A referee from this century would have shown his yellow card at least five times in this match. Helies only showed it once: for pushing a player while another was lying on the ground. The foul that caused it all - a really bad one - went unpunished.
Cards were relatively new then and it is clear they were used differently.
Ajax' Sjaak Swart scored with his arm, he didn't get booked, not even reprimanded, nothing happened to him, the ref called to play on, that was all.
A strict diagonal man, Helies lets his linesman do the job when something happens in the opposite corner, Helies himself already standing where the ball will end up after the free kick has been taken.

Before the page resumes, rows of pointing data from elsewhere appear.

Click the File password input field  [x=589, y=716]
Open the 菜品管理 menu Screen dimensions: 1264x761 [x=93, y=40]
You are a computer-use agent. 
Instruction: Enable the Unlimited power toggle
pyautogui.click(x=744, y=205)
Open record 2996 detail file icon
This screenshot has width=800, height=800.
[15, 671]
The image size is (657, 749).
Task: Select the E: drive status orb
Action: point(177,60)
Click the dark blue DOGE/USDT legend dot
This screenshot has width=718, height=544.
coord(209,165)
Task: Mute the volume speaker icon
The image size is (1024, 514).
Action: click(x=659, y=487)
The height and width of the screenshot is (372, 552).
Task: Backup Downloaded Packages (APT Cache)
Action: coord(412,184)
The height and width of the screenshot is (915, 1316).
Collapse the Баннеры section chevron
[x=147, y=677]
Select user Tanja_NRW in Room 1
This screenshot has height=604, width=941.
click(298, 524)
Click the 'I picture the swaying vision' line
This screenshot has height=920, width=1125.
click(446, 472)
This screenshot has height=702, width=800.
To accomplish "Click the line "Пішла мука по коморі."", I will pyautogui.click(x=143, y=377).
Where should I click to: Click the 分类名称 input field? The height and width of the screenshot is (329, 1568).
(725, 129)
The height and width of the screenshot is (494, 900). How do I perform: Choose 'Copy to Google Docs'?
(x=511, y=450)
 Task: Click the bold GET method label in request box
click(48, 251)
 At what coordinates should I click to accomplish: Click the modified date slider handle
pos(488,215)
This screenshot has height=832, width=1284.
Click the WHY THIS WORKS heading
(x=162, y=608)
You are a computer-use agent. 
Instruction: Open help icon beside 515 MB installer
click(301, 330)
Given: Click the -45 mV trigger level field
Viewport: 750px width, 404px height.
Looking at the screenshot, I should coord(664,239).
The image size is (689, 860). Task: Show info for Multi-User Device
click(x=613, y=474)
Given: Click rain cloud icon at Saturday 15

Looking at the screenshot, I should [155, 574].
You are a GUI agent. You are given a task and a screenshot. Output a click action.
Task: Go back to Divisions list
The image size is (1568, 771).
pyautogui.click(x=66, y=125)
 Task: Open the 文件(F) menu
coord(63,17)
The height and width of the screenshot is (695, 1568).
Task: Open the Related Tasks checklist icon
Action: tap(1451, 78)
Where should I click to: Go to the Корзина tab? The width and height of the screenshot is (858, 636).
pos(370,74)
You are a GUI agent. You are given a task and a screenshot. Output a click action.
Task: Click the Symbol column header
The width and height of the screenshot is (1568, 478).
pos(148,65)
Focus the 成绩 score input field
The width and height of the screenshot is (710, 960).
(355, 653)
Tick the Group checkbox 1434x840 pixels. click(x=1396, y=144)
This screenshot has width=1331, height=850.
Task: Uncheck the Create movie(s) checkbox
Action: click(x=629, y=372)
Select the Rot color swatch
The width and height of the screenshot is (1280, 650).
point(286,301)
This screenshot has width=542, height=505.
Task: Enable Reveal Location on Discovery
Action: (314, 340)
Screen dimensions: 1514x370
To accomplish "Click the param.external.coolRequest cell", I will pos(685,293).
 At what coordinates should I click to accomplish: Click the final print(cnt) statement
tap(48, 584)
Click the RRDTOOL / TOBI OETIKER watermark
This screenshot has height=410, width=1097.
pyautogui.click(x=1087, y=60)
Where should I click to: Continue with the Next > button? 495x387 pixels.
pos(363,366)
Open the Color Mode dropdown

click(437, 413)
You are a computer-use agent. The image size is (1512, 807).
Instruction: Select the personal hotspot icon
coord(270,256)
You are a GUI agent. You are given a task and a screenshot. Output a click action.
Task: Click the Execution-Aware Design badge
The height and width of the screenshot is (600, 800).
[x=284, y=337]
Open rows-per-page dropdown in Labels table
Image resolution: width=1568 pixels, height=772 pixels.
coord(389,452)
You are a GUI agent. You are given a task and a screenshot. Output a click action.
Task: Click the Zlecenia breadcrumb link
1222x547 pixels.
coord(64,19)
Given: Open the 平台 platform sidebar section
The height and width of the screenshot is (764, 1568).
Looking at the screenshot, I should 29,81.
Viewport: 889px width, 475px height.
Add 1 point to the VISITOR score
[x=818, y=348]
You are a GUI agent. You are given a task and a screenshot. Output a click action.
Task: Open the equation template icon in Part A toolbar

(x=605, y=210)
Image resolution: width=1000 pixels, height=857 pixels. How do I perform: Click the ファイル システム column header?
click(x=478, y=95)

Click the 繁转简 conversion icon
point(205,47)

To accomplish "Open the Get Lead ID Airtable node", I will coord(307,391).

Good team work.
Ajax attacked furiously from the very start but did not make a goal until the second half. Inter had some chances, but they were mainly busy stopping the Dutch.
It's fun to see how the Ajax players' hair had grown since the final a year earlier. None of them seem to have had a haircut in years and side burns grew a foot long. Not unlike the way tatoos on arms seem to grow these days (2012).
The Billboards around the field urge the people to light up a cigarette (Camel Filter the brand is called in Dutch) or have a drink (actually it was an ad for liquor). A few minutes before the end of the match fans start climbing the makeshift fence around the field to be able to party with their team after the final whistle.